» **Problem statement**:
The pictures do not belong in the copy. Restate all of the records word for word.

» **Records for this task**:
-----

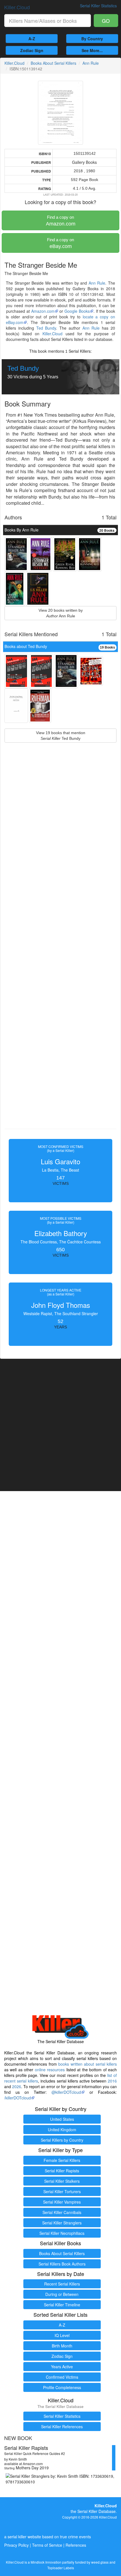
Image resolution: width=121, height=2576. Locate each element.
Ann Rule (90, 63)
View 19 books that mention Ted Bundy (60, 735)
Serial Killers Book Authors (62, 2264)
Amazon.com (60, 221)
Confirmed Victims (62, 2377)
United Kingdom (62, 2129)
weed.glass (100, 2562)
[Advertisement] (60, 948)
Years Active (62, 2366)
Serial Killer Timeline (62, 2304)
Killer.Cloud (17, 7)
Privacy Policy (16, 2545)
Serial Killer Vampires (62, 2202)
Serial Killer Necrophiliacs (61, 2233)
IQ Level (62, 2335)
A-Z (31, 38)
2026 (16, 2086)
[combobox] (47, 20)
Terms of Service (47, 2545)
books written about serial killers (87, 2064)
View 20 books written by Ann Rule (61, 613)
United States (62, 2119)
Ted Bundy (46, 328)
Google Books (77, 311)
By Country (92, 38)
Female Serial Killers (62, 2160)
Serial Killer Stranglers (62, 2223)
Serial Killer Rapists (62, 2170)
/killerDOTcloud (17, 2098)
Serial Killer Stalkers (62, 2181)
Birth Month (62, 2346)
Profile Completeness (62, 2387)
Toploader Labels (60, 2567)
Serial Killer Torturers (62, 2191)
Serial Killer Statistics (62, 2416)
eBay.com (60, 243)
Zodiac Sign (31, 50)
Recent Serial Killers (62, 2284)
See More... (92, 50)
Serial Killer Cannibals (61, 2212)
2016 (112, 2081)
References (76, 2545)
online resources (50, 2069)
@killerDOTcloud (66, 2092)
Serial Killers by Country (62, 2140)
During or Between (62, 2294)
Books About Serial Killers (53, 63)
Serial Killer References (62, 2426)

-----

» **Exercise response**:
Image resolution: width=121, height=2576. Locate each element.
Ann Rule (90, 63)
View 19 books that mention Ted Bundy (60, 735)
Serial Killers Book Authors (62, 2264)
Amazon.com (60, 221)
Confirmed Victims (62, 2377)
United Kingdom (62, 2129)
weed.glass (100, 2562)
[Advertisement] (60, 948)
Years Active (62, 2366)
Serial Killer Timeline (62, 2304)
Killer.Cloud (17, 7)
Privacy Policy (16, 2545)
Serial Killer Vampires (62, 2202)
Serial Killer Necrophiliacs (61, 2233)
IQ Level (62, 2335)
A-Z (31, 38)
2026 (16, 2086)
[combobox] (47, 20)
Terms of Service (47, 2545)
books written about serial killers (87, 2064)
View 20 books written by Ann Rule (61, 613)
United States (62, 2119)
Ted Bundy (46, 328)
Google Books (77, 311)
By Country (92, 38)
Female Serial Killers (62, 2160)
Serial Killer Stranglers (62, 2223)
Serial Killer Rapists (62, 2170)
/killerDOTcloud (17, 2098)
Serial Killer Stalkers (62, 2181)
Birth Month (62, 2346)
Profile Completeness (62, 2387)
Toploader Labels (60, 2567)
Serial Killer Torturers (62, 2191)
Serial Killer Statistics (62, 2416)
eBay.com (60, 243)
Zodiac Sign (31, 50)
Recent Serial Killers (62, 2284)
See More... (92, 50)
Serial Killer Cannibals (61, 2212)
2016 (112, 2081)
References (76, 2545)
online resources (50, 2069)
@killerDOTcloud (66, 2092)
Serial Killers by Country (62, 2140)
During or Between (62, 2294)
Books About Serial Killers (53, 63)
Serial Killer References (62, 2426)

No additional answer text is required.